Гофман столь мало рассчитывал на положительный ответ, что об отказе Гертеля даже не упомянул в своем дневнике, в котором обычно фиксировал подобного рода разочарования.
Такую же оборонительную позицию он занял и в отношении цюрихского издателя Нэгели. Ему Гофман отправил фортепьянную сонату, которую тот возвратил, очевидно, с резко отрицательным отзывом. Гофман робко пытался защищаться, называя подмеченные критиком «ошибки» особенностями индивидуального стиля, однако тут же выражал готовность согласиться с Нэгели: «По правде говоря, отрицательный отзыв об отправленной сонате тем более огорчил меня, что как раз то, что вы осудили как ошибку… я считал достижением видевшегося мне идеала наивысшей простоты. Однако я охотно готов признать, что тем самым ступил на неверный путь» (20 мая 1809).

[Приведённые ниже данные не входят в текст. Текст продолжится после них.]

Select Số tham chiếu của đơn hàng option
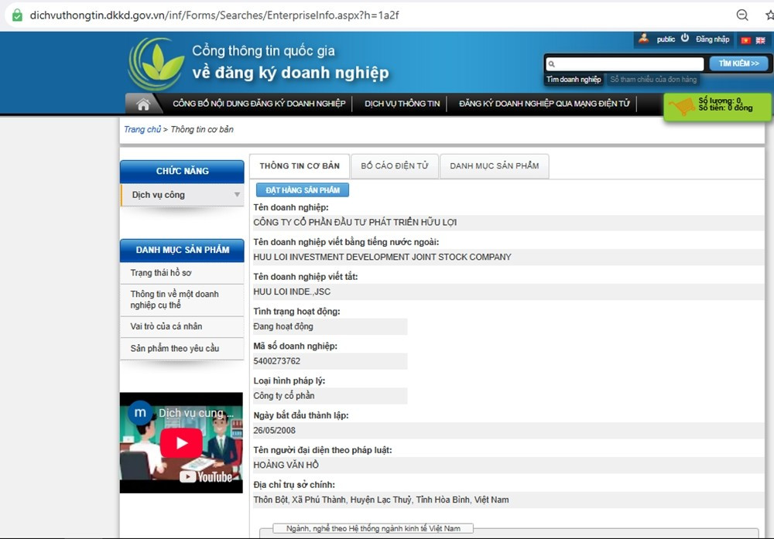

Именно потому, что Гофман как композитор и музыкант имел колеблющееся, переменчивое самосознание, он болезненно реагировал, когда посредственные люди обходились с ним как с равным себе. Из-за глупых и бестактных выходок в своем присутствии он мог почувствовать себя оскорбленным. Он воспринимал это как личное унижение. Виноторговцу Кунцу, своему первому издателю, он плеснул в лицо стакан воды, когда тот в состоянии подпития никак не хотел прекратить пение.

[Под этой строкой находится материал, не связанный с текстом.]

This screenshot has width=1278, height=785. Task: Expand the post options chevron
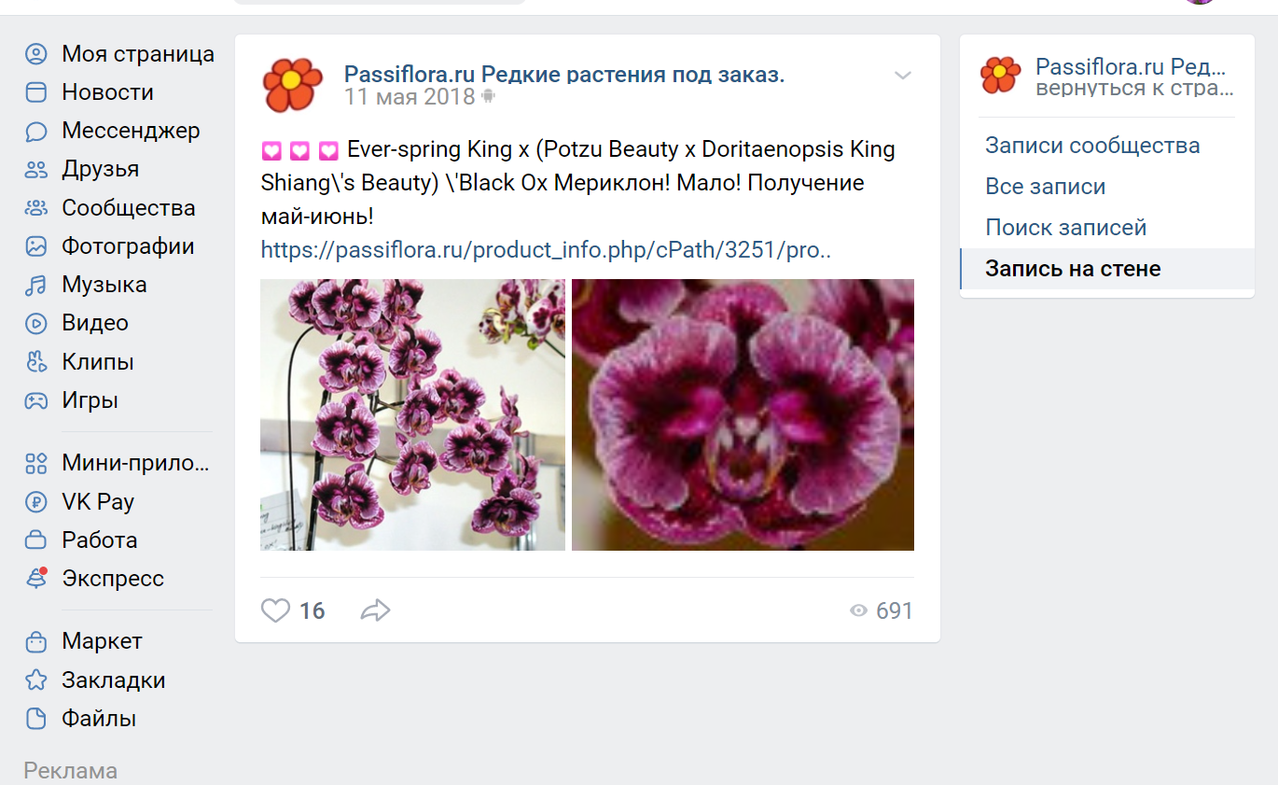(902, 76)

Недостойное обращение с собой он готов был терпеть лишь при условии, что оно происходило под личиной шутовства и отвечало неписаным правилам театрализованного розыгрыша. Только в обстановке остроумной и изобретательной игры по ролям Гофман обретал ту поистине сомнамбулическую уверенность в себе, которая производила столь сильное впечатление на его сотоварищей по ночным кутежам. Для подобного рода общения он охотно выбирал виртуозов игры по ролям — актеров; в Бамберге это были Лео и Гольбейн, в Берлине — Девриент. С этими людьми уже потому можно было позволить себе «сердечные излияния», не рискуя показаться смешным, что сам характер общения заключал в себе элемент комического. Если ситуация не предполагала игры в «душевные излияния», то Гофман замыкался. Знавшие его говорили о его склонности к самомистификации. Кунц, например, рассказывает: «Он для самого себя охотно оставался загадкой, разгадки которой постоянно боялся, и от меня он также требовал, чтобы я рассматривал его как священный, не поддающийся расшифровке иероглиф».

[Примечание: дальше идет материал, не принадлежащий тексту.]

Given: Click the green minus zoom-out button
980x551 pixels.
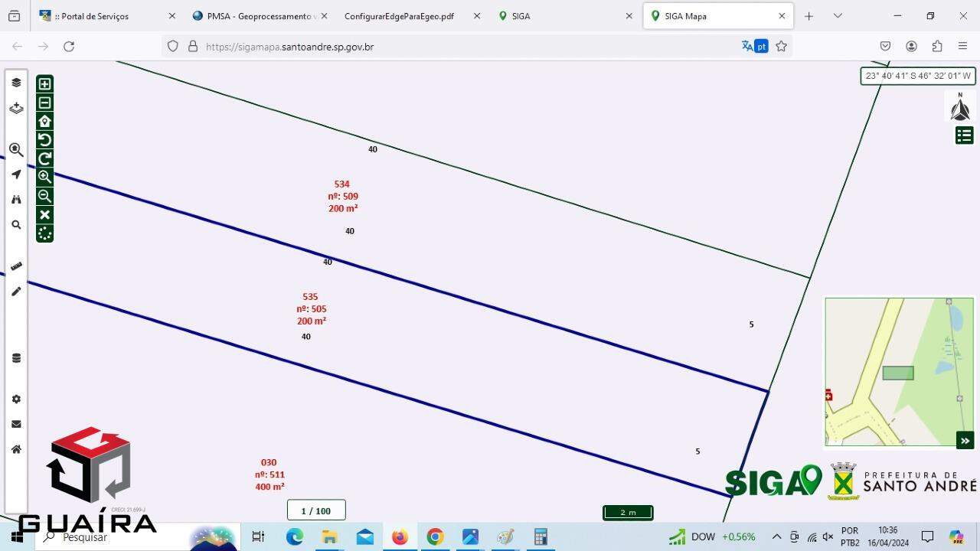Looking at the screenshot, I should (44, 103).
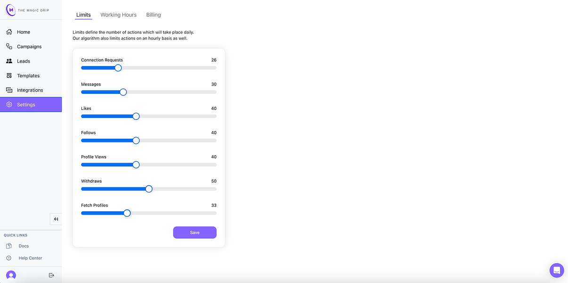Click the Templates icon

click(9, 75)
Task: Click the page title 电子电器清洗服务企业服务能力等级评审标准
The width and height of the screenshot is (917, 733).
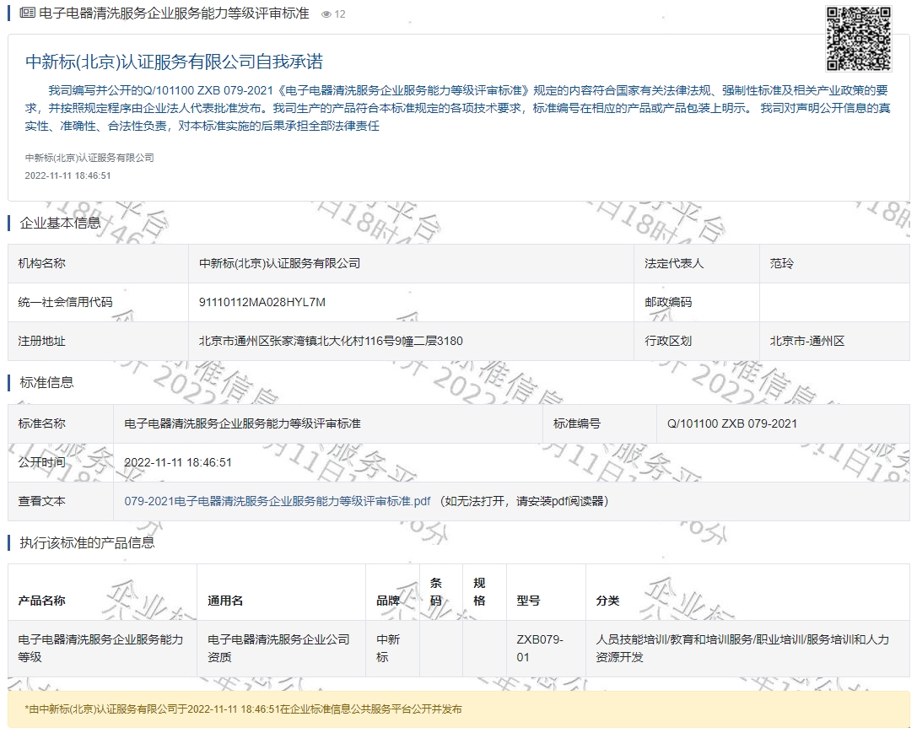Action: click(x=174, y=13)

Он предпочитал оставаться загадкой именно для таких людей, как Кунц, в общении с которым он хотя и искал удовольствия для себя (Кунц имел большую библиотеку, хорошие сорта вина в винном погребе, все необходимое для охоты и обширный круг знакомых, куда входили и такие известные люди, как Жан Поль, Ветцель и Шуберт), но которых не особенно уважал. Им он не позволял заглядывать к себе в душу, воспринимая это как нечто оскорбительное для себя. Иначе он обходился с актерами, душа которых более открыта, поскольку они не замыкаются только на ней одной. Гастролировавший в Бамберге актер Лео позднее рассказывал о своей первой встрече с Гофманом: «Кто захотел бы, кто смог бы передать на бумаге наши разговоры, мне же не забыть их вовек! Две души открылись друг для друга, почувствовав свое вечное и бесконечное родство! Незаметно для нас пролетели четыре часа; наступила холодная осенняя ночь, мрак которой рассеивал свет далеких звезд; из дорогих цветущих краев фантазии мы постепенно возвращались к повседневной реальности, стеснительной, зачастую убогой, к реальной жизни… Словно пытаясь найти помощь в бегстве своем от чумы, мы одновременно обратили свои взоры к бесконечному звездному пространству; влажными были наши глаза, в тоске посмотрели мы друг на друга — и слезы хлынули из наших глаз; невольно мы кинулись в объятия друг другу…» Мелодраматический комизм этой сцены именно таков, какой Гофман ценил в «душевных излияниях»: уже невозможно провести грань между серьезным поведением и игрой — серьезное становится игрой, а игра серьезна.